PROBLEM DETAILS: After locating the line with "Instruction: Click Reload Devices icon", repeat it and every following line to the end of the listing, exactly. Omit the pictures.

SUPPLIED RECORDS:

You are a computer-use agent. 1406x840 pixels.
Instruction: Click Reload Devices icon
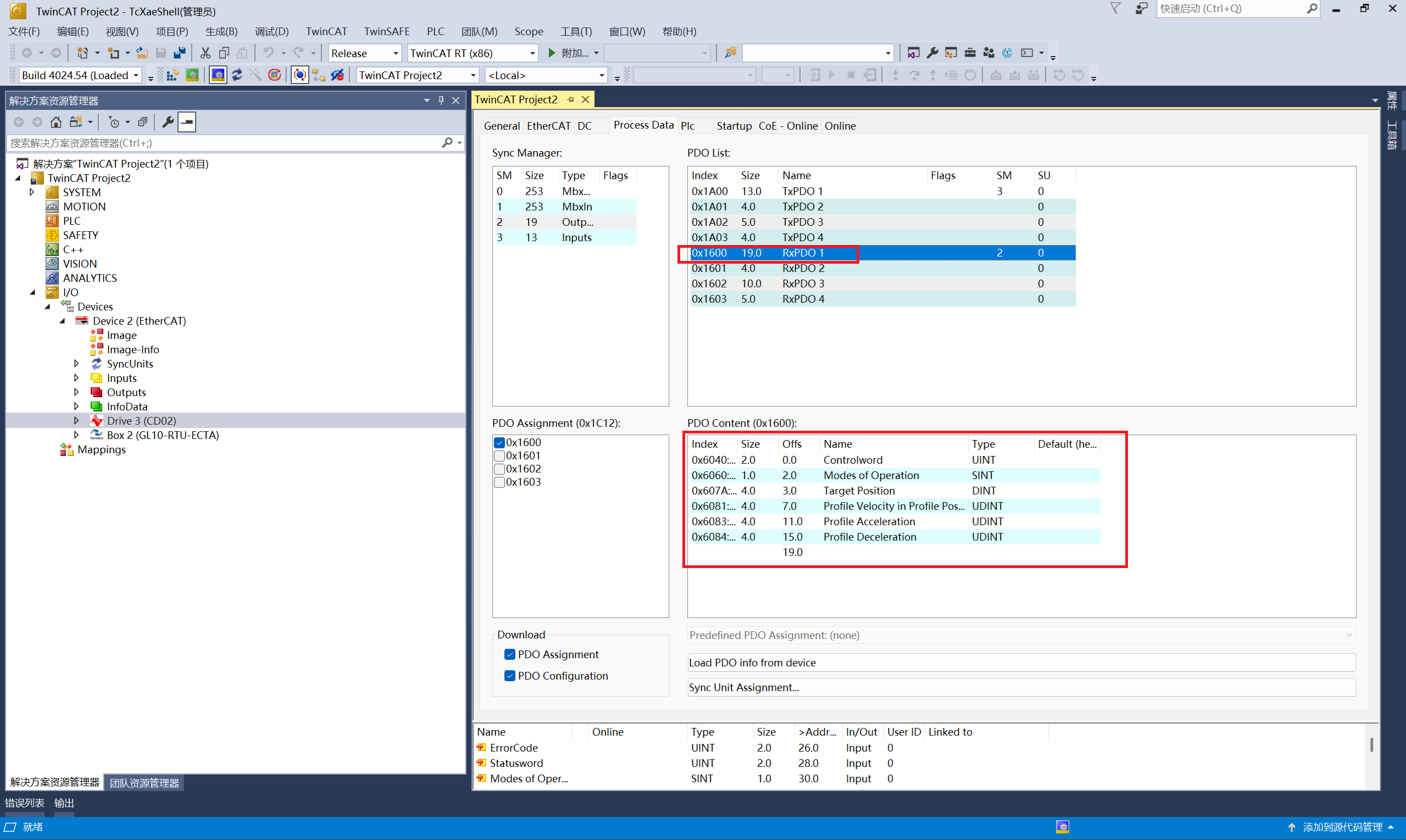237,75
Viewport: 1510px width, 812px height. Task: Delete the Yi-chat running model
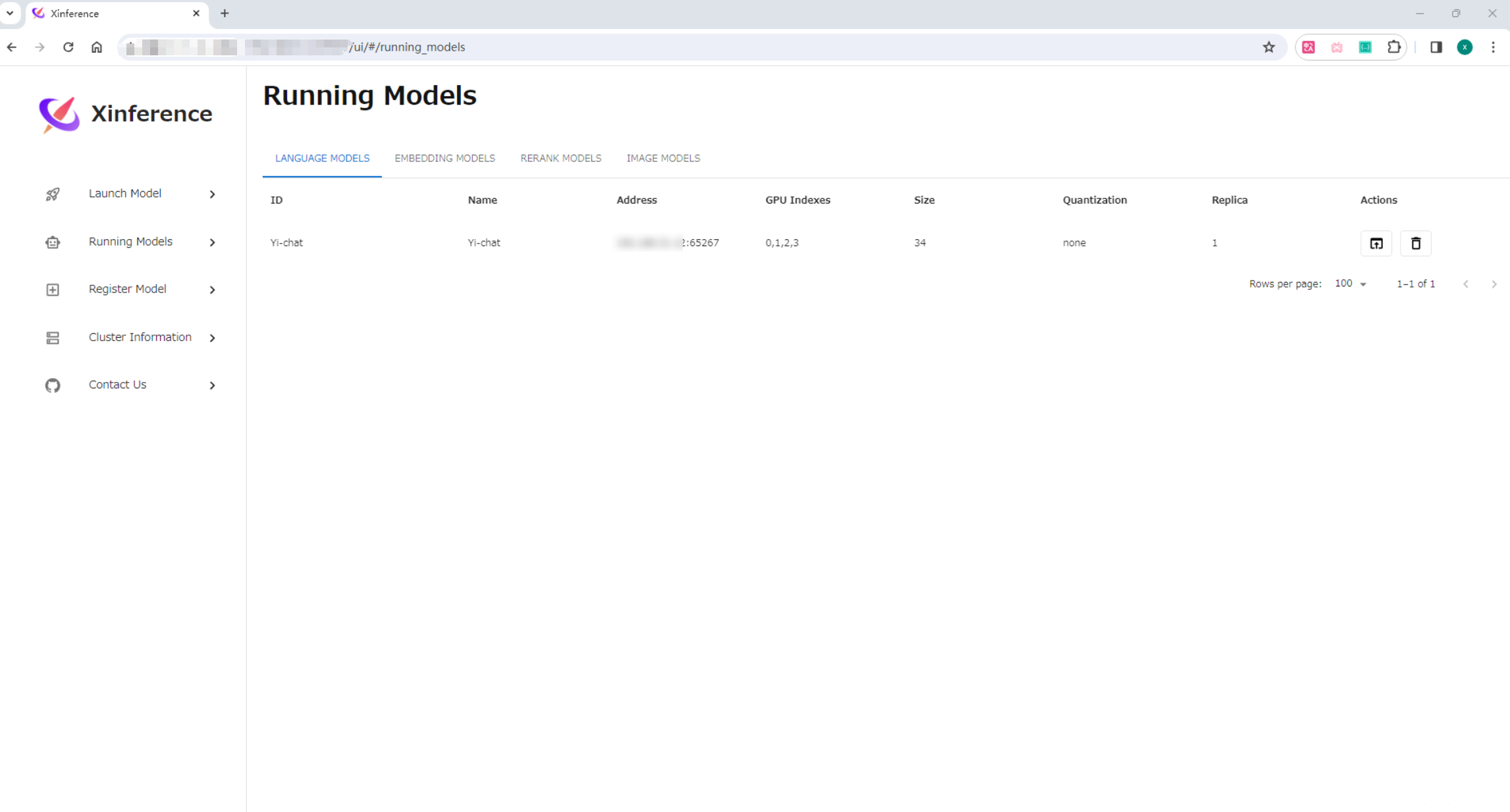tap(1415, 243)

COMPLETED TASK:
Instruction: Click Reload Devices icon
237,75
Viewport: 1510px width, 812px height. Task: Delete the Yi-chat running model
tap(1415, 243)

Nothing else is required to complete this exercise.